DO THIS
Reproduce the lines beginning with the one that contains "You are a computer-use agent. 650x486 pixels." and ending after the one that contains "Action: (x=731, y=574)", both lines included.

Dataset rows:
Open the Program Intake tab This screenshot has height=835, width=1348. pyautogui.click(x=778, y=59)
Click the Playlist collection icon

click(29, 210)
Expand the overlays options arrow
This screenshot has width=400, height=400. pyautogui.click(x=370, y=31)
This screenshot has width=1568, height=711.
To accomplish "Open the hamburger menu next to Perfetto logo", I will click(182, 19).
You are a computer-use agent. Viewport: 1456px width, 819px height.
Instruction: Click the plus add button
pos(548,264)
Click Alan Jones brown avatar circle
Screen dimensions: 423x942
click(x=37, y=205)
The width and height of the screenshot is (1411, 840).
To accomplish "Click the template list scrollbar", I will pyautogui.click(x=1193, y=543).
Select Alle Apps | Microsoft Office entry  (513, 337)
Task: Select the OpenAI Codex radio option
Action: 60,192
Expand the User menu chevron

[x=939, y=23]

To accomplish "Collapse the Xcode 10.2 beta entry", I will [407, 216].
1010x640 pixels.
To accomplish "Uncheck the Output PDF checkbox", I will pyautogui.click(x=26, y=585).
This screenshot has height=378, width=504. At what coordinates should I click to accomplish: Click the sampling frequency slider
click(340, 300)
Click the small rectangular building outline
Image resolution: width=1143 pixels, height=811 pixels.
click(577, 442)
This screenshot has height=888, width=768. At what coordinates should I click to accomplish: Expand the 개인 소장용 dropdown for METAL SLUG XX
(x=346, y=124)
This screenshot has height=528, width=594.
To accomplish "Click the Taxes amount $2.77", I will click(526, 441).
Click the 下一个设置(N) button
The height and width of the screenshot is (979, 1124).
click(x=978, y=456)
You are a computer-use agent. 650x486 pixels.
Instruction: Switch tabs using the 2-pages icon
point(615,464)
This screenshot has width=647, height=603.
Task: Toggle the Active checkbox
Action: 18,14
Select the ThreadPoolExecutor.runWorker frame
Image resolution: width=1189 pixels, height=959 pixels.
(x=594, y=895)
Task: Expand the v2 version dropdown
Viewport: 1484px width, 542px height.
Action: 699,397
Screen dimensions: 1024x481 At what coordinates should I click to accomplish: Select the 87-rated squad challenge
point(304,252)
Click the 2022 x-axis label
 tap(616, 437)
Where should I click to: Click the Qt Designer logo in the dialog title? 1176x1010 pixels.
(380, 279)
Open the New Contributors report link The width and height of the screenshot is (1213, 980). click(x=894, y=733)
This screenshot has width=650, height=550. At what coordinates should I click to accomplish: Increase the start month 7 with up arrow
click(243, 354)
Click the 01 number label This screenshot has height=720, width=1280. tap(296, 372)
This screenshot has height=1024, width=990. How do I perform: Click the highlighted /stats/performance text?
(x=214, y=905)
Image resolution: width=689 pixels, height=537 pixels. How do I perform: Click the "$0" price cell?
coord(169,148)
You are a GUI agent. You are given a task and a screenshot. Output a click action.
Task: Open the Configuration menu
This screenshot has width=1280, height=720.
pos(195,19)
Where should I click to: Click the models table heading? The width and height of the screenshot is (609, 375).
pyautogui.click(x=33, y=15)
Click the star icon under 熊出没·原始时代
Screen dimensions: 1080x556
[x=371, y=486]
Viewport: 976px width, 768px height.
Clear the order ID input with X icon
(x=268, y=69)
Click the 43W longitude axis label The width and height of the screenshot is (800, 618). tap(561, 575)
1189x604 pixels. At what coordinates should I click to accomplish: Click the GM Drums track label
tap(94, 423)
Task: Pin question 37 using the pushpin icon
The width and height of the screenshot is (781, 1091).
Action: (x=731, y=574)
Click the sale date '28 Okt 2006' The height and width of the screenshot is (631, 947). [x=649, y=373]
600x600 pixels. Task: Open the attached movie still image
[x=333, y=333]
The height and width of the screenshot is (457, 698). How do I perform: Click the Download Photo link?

WRITTEN SOLUTION
You are a computer-use agent. 650x486 pixels.
Instruction: Switch tabs using the 2-pages icon
point(615,464)
This screenshot has width=647, height=603.
Task: Toggle the Active checkbox
Action: 18,14
Select the ThreadPoolExecutor.runWorker frame
Image resolution: width=1189 pixels, height=959 pixels.
(x=594, y=895)
Task: Expand the v2 version dropdown
Viewport: 1484px width, 542px height.
Action: 699,397
Screen dimensions: 1024x481 At what coordinates should I click to accomplish: Select the 87-rated squad challenge
point(304,252)
Click the 2022 x-axis label
 tap(616, 437)
Where should I click to: Click the Qt Designer logo in the dialog title? 1176x1010 pixels.
(380, 279)
Open the New Contributors report link The width and height of the screenshot is (1213, 980). click(x=894, y=733)
This screenshot has width=650, height=550. At what coordinates should I click to accomplish: Increase the start month 7 with up arrow
click(243, 354)
Click the 01 number label This screenshot has height=720, width=1280. tap(296, 372)
This screenshot has height=1024, width=990. How do I perform: Click the highlighted /stats/performance text?
(x=214, y=905)
Image resolution: width=689 pixels, height=537 pixels. How do I perform: Click the "$0" price cell?
coord(169,148)
You are a GUI agent. You are given a task and a screenshot. Output a click action.
Task: Open the Configuration menu
This screenshot has width=1280, height=720.
pos(195,19)
Where should I click to: Click the models table heading? The width and height of the screenshot is (609, 375).
pyautogui.click(x=33, y=15)
Click the star icon under 熊出没·原始时代
Screen dimensions: 1080x556
[x=371, y=486]
Viewport: 976px width, 768px height.
Clear the order ID input with X icon
(x=268, y=69)
Click the 43W longitude axis label The width and height of the screenshot is (800, 618). tap(561, 575)
1189x604 pixels. At what coordinates should I click to accomplish: Click the GM Drums track label
tap(94, 423)
Task: Pin question 37 using the pushpin icon
The width and height of the screenshot is (781, 1091).
Action: (x=731, y=574)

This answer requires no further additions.